## [課題]
以下の記録のうち、「Identify the click」を含む行から「Contact (547, 32)」を含む行までを、両端の行も含めて一字一句そのまま書き写してください。

## [データ抜粋]
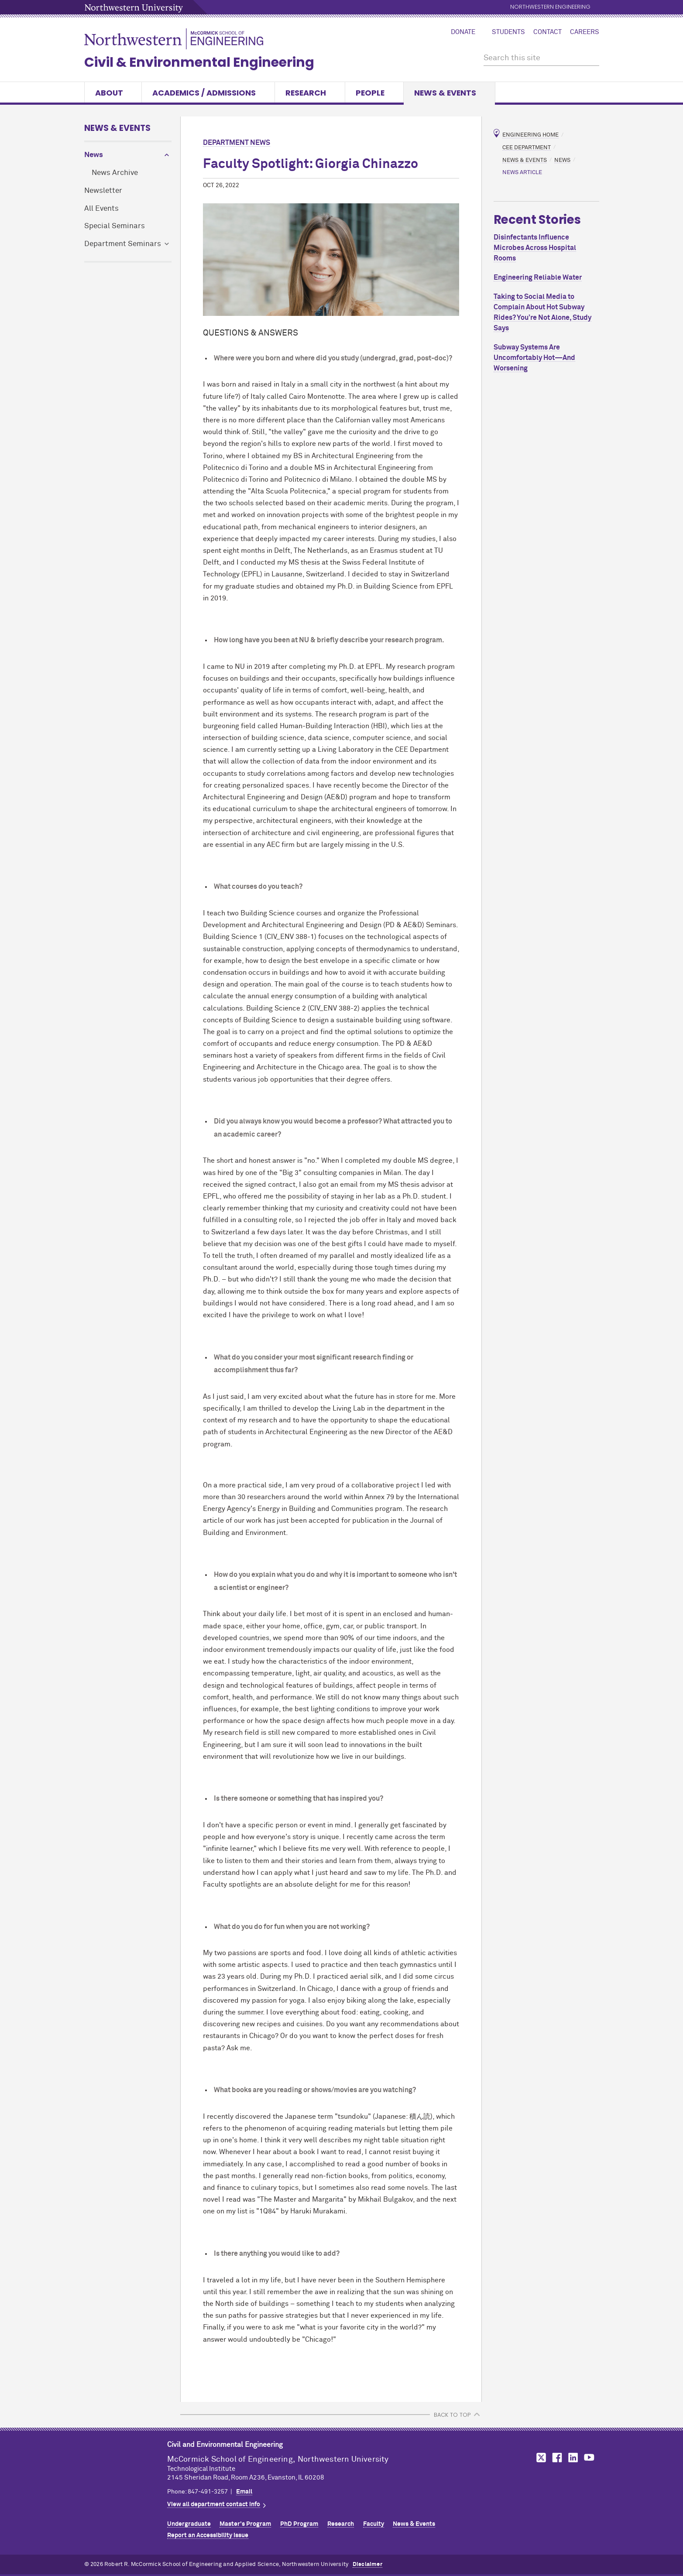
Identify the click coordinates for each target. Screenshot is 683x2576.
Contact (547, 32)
---
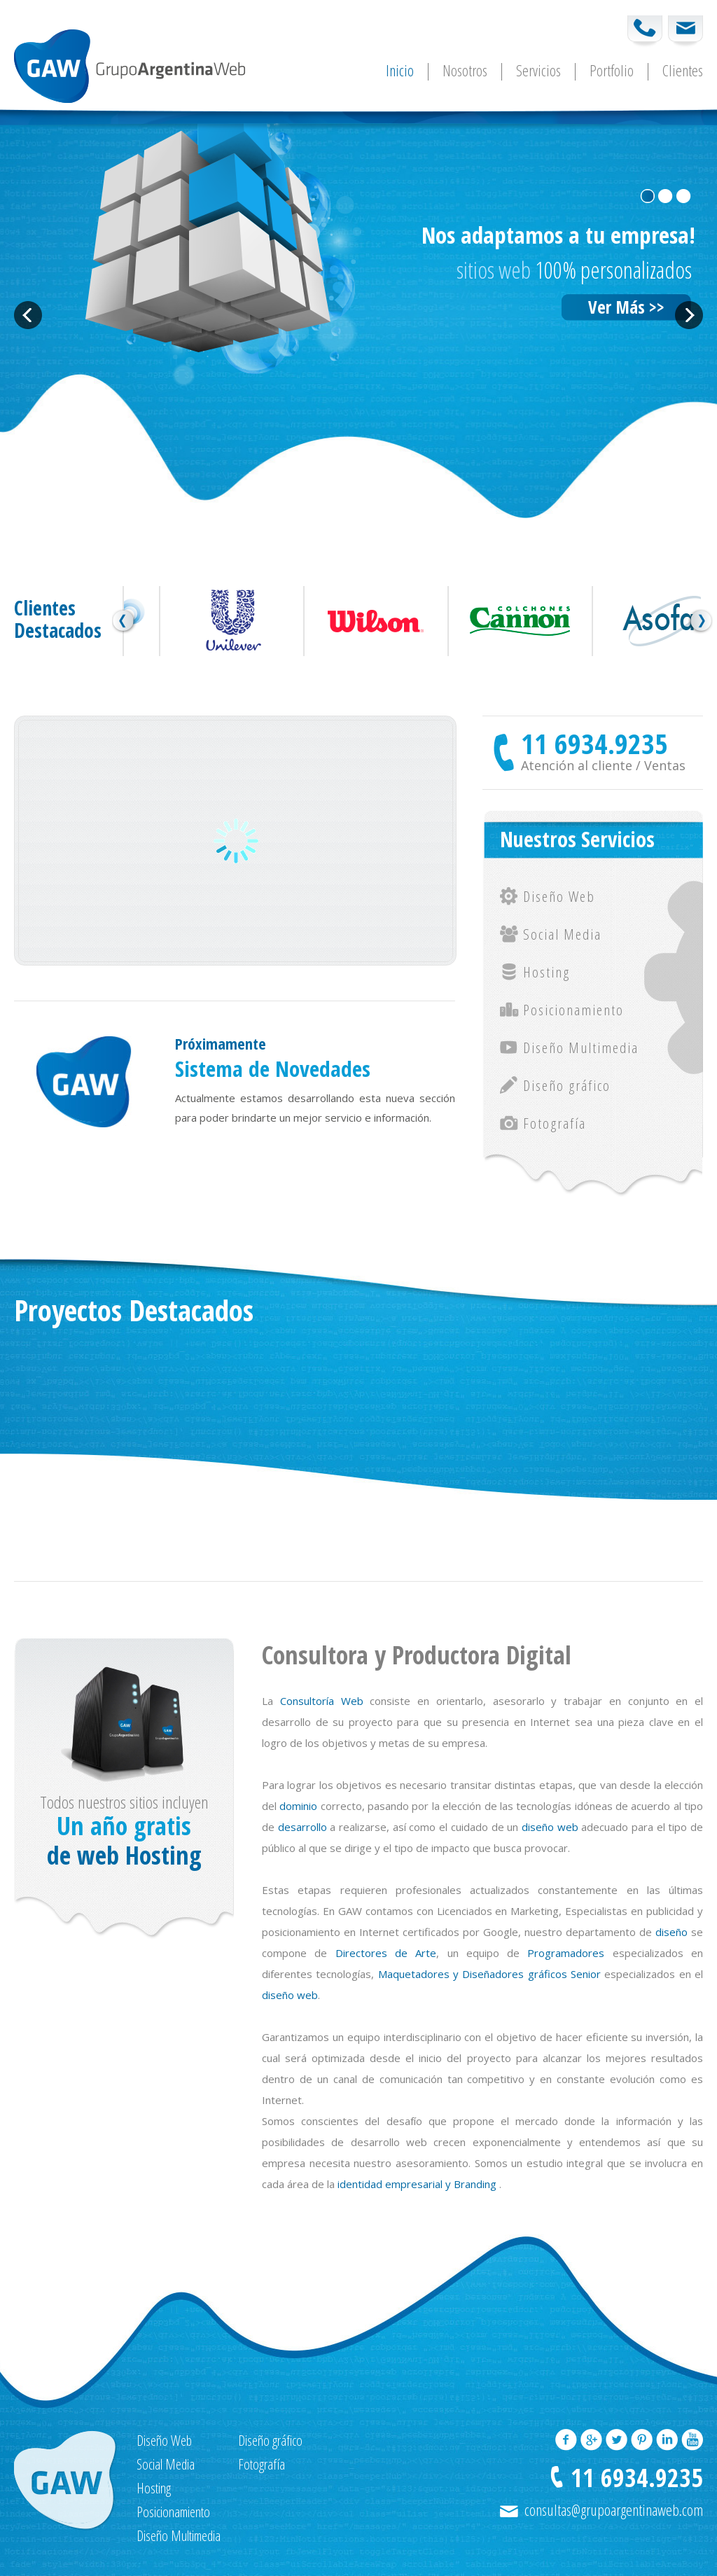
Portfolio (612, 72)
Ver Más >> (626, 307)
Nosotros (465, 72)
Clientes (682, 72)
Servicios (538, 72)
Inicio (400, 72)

## [解答]
Identify the click coordinates for each target. Screenshot is 683x2576.
Contact (547, 32)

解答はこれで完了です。